You should also tell the doctor that due to repeated sleep deprivation you get so tired that you are unable to function well during the day. In this case, your doctor may refer you to sleep specialist. Your doctor will likely ask you many sleep related and medical questions. The doctor may suggest you to change any of your behaviors that make your insomnia worse.

You may sleep better by simply following the practices of good sleep hygiene.

What all to tell your Doctor?

Your doctor would want to know:

  • Whether or not you snore.?
  • He or she will like to know about your bedtime, number or awakenings, naps.
  • Whether you have any problems functioning normally during the day?
  • If you are having any psychological or medical problem?
  • About your medication which you are using for any other condition.
  • Your family history, as it may also provide important details.

Your doctor will give you a sleep diary to fill to monitor your progress before and after treatment. Your doctor will ask you to perform some routine blood tests or thyroid test. If you are suspected of having another sleep disorder than your doctor may ask you to do an overnight sleep study which is called polysomnography. It records the brain waves, heart beat, breathing, movement of your arms and legs. The video sleep study will also show if you get out of the bed and do anything unusual during the night.

You should be very frank with your doctor and you should not hesitate in telling even the minutest of details or your feelings about your sleep. This would help your doctor to provide the best solution to cure your problem and provide your sleep back to you.

Treatment

Psychophysiological insomnia is a vicious cycle of first worrying about insomnia, and then not sleeping because of it. This condition will pursue your life until you change your perception of sleep and your sleep habits.

Psychophysiological insomnia Treatment

The administration of sedative-hypnotic drugs and cognitive behavioral therapy are 2 effective tools for the management of psychophysiological insomnia.

There are many ways to treat insomnia that are common and effective. You should talk to your primary care doctor to discuss these options. You may also want to visit a sleep center to get more expert advice. You should see a sleep specialist if your insomnia causes you to nod off during the day.

The treatment for psychophysiological insomnia is similar to that of the other forms of insomnia. Your doctor would treat your insomnia in either or all of the following ways:

Sleep hygiene – Sleep hygiene consists of good thing that you can do to improve sleep. For example you should get up at the same time every day. You should also avoid drinks with caffeine just before going to bed. Caffeine plays the notorious role in disturbing your sleep.

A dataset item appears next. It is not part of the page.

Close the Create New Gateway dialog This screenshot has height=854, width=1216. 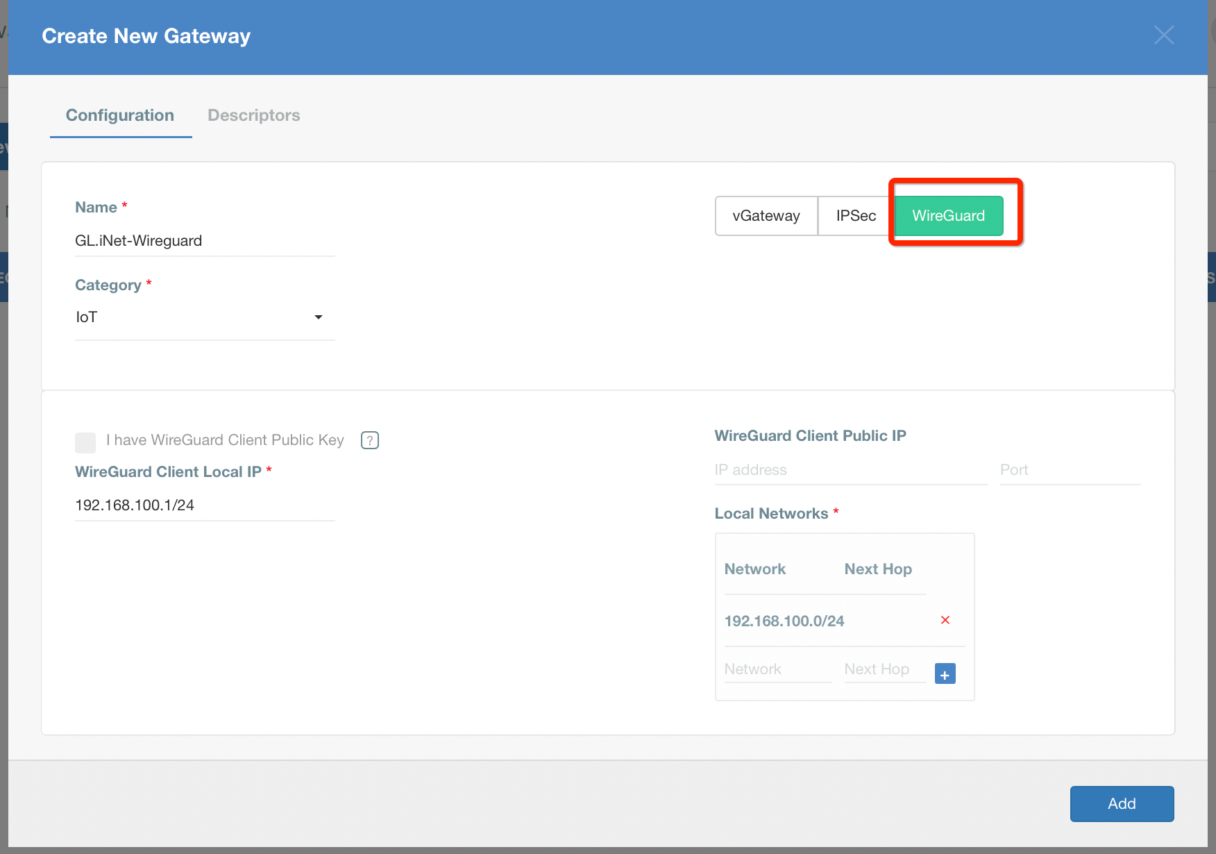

Cognitive behavioral therapy – This involves relaxation exercises and other methods that help improve your sleep. You could listen to relaxing music, or can learn breathing exercises from a psychologist. Some other methods teach you to do things such as limiting the time you spend in bed etc.

Sleeping pills and sleeping aids – Doctors sometimes prescribe sleeping pills to treat insomnia. These are called hypnotics. At times your insomnia is related to depression and some anxiety. In such cases, medications may be prescribed by your doctor to help and cure your insomnia.